### SHORT PROBLEM
Reproduce every line of the items below word for word, omitting the pictures.

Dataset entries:
* Begin *
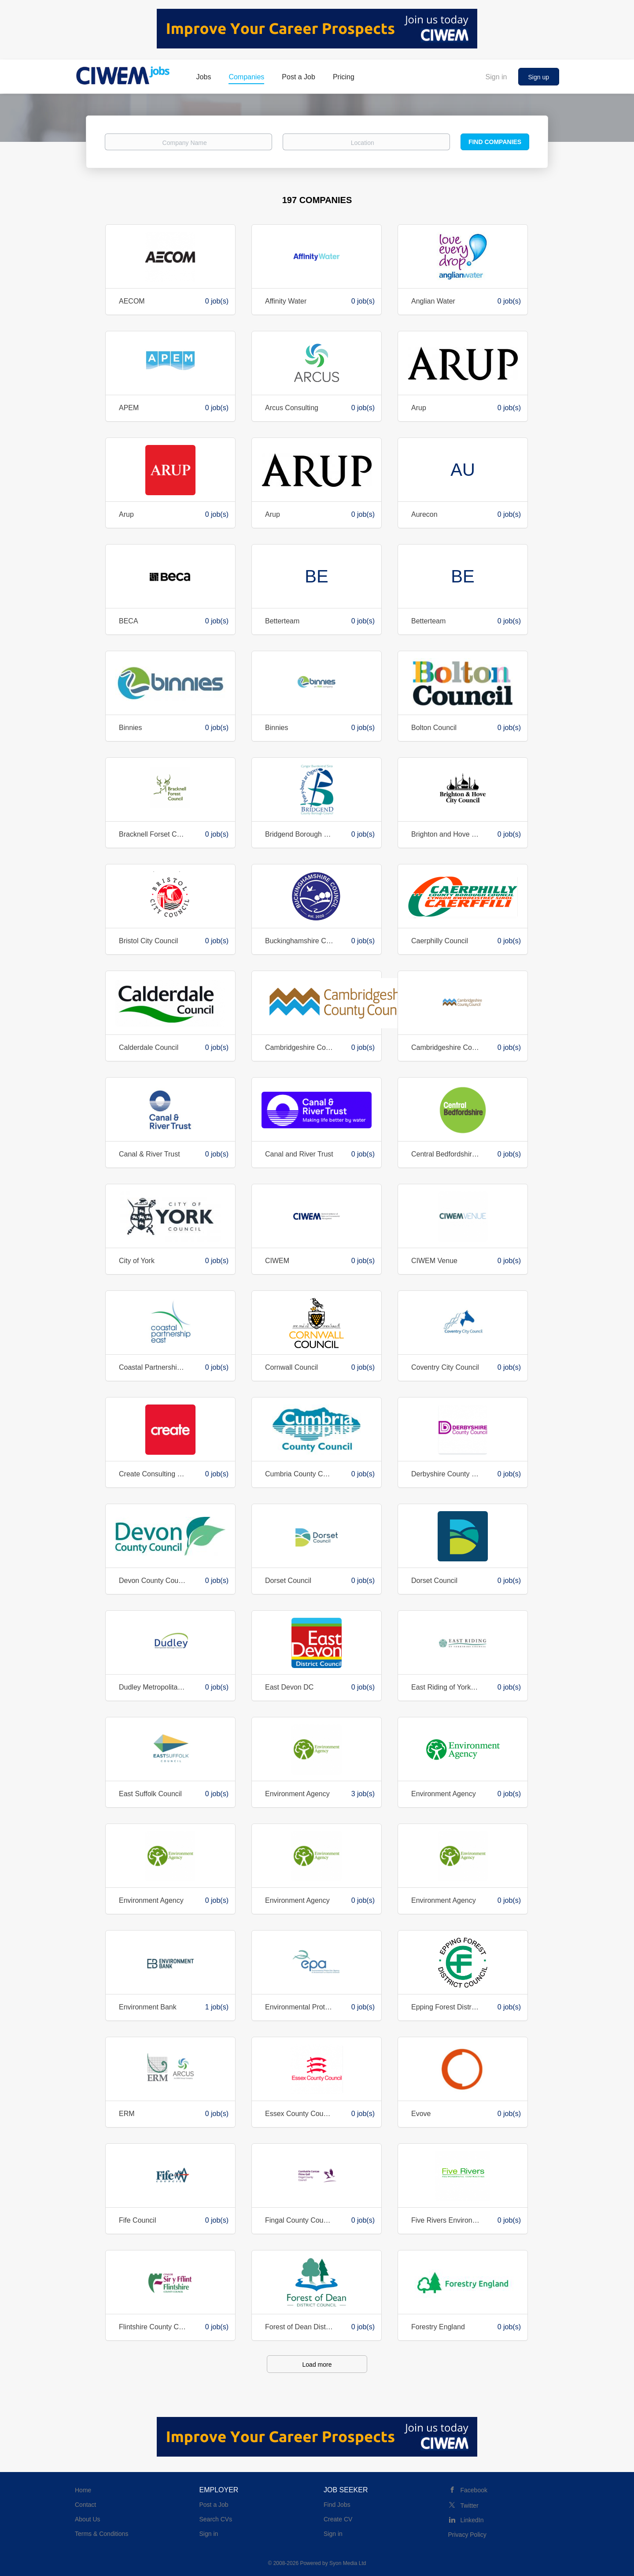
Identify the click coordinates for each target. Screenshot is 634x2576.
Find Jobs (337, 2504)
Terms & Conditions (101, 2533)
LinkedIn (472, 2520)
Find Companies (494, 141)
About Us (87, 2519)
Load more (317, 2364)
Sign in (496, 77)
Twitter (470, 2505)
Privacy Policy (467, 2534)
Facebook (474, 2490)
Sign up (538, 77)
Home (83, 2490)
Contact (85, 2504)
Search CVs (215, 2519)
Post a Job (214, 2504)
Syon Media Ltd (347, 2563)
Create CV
* End *
### WORKED SOLUTION
Identify the click coordinates for each target. Screenshot is 634x2576.
Find Jobs (337, 2504)
Terms & Conditions (101, 2533)
LinkedIn (472, 2520)
Find Companies (494, 141)
About Us (87, 2519)
Load more (317, 2364)
Sign in (496, 77)
Twitter (470, 2505)
Privacy Policy (467, 2534)
Facebook (474, 2490)
Sign up (538, 77)
Home (83, 2490)
Contact (85, 2504)
Search CVs (215, 2519)
Post a Job (214, 2504)
Syon Media Ltd (347, 2563)
Create CV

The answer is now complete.